■ TASK INSTRUCTIONS
A. In the text about the village of Chotian, which post office serves the village?
B. Carry on the text about the village of Chotian from where it stops.

■ SELECTED EXCERPT
┏━━

Chotian (sometimes spelled as Chotia) is a village in the Sardulgarh tehsil of Mansa district in Punjab, India. Jhunir is the surrounding village.

==Geography==
Chotian is located 36 km towards South from District headquarters Mansa,
11 km from Sardulewala and 209 km from State capital Chandigarh. Chotian's Pin code is 151506 and postal office is Adamke. Alike (3 km), Mirpur Kalan (3 km), Ranjitgarh Bandran (5 km), Lohgarh (5 km) and Jhanduke (5 km) are the nearby Villages. it is surrounded by Jhunir tehsil towards North, Ratia tehsil towards East, Fatehabad tehsil towards South, Mansa tehsil towards North.
Ratia, Fatehabad, Mansa, Budhlada and Sardulgarh are the nearby Cities to Chotian.

This Place is in the border of the Mansa district and Fatehabad District.

┗━━

■ DATA LISTING
┏━━

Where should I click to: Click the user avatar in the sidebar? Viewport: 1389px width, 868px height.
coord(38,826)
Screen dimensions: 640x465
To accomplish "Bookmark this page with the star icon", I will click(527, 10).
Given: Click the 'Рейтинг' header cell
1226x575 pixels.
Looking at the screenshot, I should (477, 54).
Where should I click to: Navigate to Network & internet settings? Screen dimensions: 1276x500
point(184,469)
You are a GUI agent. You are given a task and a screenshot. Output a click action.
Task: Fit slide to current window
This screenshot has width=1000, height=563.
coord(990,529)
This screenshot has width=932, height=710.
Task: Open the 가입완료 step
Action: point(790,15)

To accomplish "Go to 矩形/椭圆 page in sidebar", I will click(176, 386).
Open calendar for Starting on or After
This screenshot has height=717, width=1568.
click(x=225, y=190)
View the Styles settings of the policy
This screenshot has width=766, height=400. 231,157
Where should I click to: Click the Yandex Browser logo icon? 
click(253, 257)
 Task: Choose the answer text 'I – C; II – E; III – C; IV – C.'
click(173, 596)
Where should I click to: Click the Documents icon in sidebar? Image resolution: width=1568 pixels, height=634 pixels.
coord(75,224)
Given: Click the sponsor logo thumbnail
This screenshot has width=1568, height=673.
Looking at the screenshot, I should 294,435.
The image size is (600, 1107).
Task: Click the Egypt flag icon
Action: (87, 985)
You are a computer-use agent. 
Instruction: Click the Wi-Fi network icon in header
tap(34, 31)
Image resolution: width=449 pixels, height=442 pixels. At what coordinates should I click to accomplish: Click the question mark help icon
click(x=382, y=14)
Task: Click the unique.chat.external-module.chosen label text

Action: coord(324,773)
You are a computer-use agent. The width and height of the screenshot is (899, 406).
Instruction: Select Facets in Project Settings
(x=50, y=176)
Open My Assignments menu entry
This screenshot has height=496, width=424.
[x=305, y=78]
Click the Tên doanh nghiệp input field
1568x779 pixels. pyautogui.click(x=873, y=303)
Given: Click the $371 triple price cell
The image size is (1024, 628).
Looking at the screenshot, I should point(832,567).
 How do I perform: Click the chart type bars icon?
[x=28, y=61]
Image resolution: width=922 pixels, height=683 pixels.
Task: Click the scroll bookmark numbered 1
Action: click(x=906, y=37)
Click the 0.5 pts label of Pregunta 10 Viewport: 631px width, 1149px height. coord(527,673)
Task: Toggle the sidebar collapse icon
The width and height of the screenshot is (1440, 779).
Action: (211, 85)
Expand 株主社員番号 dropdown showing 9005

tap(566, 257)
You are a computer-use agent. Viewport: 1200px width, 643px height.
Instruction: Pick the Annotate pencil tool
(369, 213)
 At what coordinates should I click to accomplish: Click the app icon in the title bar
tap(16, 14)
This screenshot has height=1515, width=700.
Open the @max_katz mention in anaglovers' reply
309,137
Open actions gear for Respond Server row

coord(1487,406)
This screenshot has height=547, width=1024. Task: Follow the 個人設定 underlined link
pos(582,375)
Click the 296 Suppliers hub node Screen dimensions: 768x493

┗━━

■ RESPONSES PER TASK
A. Adamke

B.
==Demographics==

| Subject | Total | Male | Female |
|---|---|---|---|
| Number of houses | 243 |  |  |
| Population | 1,263 | 672 | 591 |
| Children (0–6) | 115 | 71 | 44 |
| Scheduled Caste | 538 | 287 | 251 |
| Backward class | 0 | 0 | 0 |
| Literacy rate | 62.80% | 71.38% | 53.38% |
| Workers | 474 | 392 | 82 |
| Main workers | 472 | 0 | 0 |
| Medium workers | 2 | 2 | 0 |

At the 2001 census, Chotian had a total population of 1,172 and at the 2011 census, Chotian had a total population of 1,263 with 2,43 households, 672 males and 591 females.

== Religion ==
The population mostly follows the Sikhism with Hinduism.